Answer these about the devcoredump patch email:
1. Which stable kernel series is this review patch for?
2. Which function, called by thread Y, eventually tries to delete the queued timer before it is initialized?
3. What does the fix introduce to serialize the behavior?

Passage for review:
*** Begin section ***
All of lore.kernel.org
 help / color / mirror / Atom feed
From: Greg Kroah-Hartman <gregkh@linuxfoundation.org>
To: stable@vger.kernel.org
Cc: Greg Kroah-Hartman <gregkh@linuxfoundation.org>,
	patches@lists.linux.dev, Mukesh Ojha <quic_mojha@quicinc.com>,
	Sasha Levin <sashal@kernel.org>
Subject: [PATCH 4.19 54/55] devcoredump : Serialize devcd_del work
Date: Mon, 11 Dec 2023 19:22:04 +0100	[thread overview]
Message-ID: <20231211182014.282007034@linuxfoundation.org> (raw)
In-Reply-To: <20231211182012.263036284@linuxfoundation.org>

4.19-stable review patch.  If anyone has any objections, please let me know.

------------------

From: Mukesh Ojha <quic_mojha@quicinc.com>

[ Upstream commit 01daccf748323dfc61112f474cf2ba81015446b0 ]

In following scenario(diagram), when one thread X running dev_coredumpm()
adds devcd device to the framework which sends uevent notification to
userspace and another thread Y reads this uevent and call to
devcd_data_write() which eventually try to delete the queued timer that
is not initialized/queued yet.

So, debug object reports some warning and in the meantime, timer is
initialized and queued from X path. and from Y path, it gets reinitialized
again and timer->entry.pprev=NULL and try_to_grab_pending() stucks.

To fix this, introduce mutex and a boolean flag to serialize the behaviour.

 	cpu0(X)			                cpu1(Y)

    dev_coredump() uevent sent to user space
    device_add()  ======================> user space process Y reads the
                                          uevents writes to devcd fd
                                          which results into writes to

                                         devcd_data_write()
                                           mod_delayed_work()
                                             try_to_grab_pending()
                                               del_timer()
                                                 debug_assert_init()
   INIT_DELAYED_WORK()
   schedule_delayed_work()
                                                   debug_object_fixup()
                                                     timer_fixup_assert_init()
                                                       timer_setup()
                                                         do_init_timer()
                                                       /*
                                                        Above call reinitializes
                                                        the timer to
                                                        timer->entry.pprev=NULL
                                                        and this will be checked
                                                        later in timer_pending() call.
                                                       */
                                                 timer_pending()
                                                  !hlist_unhashed_lockless(&timer->entry)
                                                    !h->pprev
                                                /*
                                                  del_timer() checks h->pprev and finds
                                                  it to be NULL due to which
                                                  try_to_grab_pending() stucks.
*** End section ***
Material provided:
*** Begin section ***
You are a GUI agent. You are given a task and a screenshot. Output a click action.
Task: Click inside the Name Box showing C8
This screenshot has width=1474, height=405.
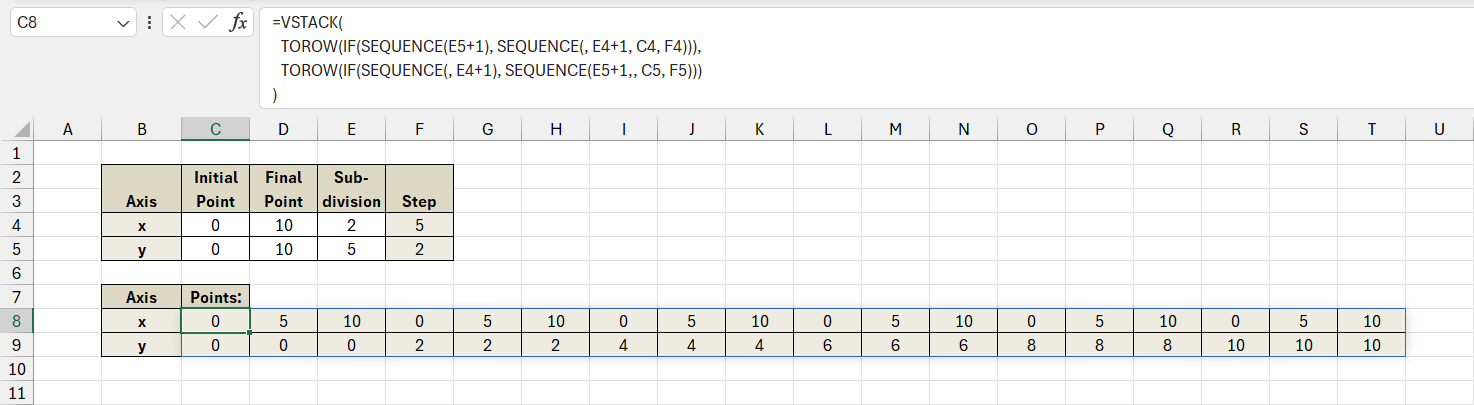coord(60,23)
*** End section ***
*** Begin section ***
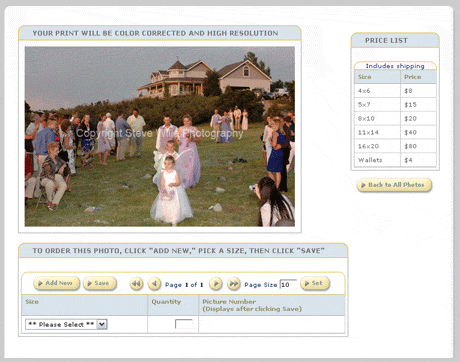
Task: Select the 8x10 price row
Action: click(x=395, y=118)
*** End section ***
Solution:
1. 4.19
2. devcd_data_write()
3. A mutex and a boolean flag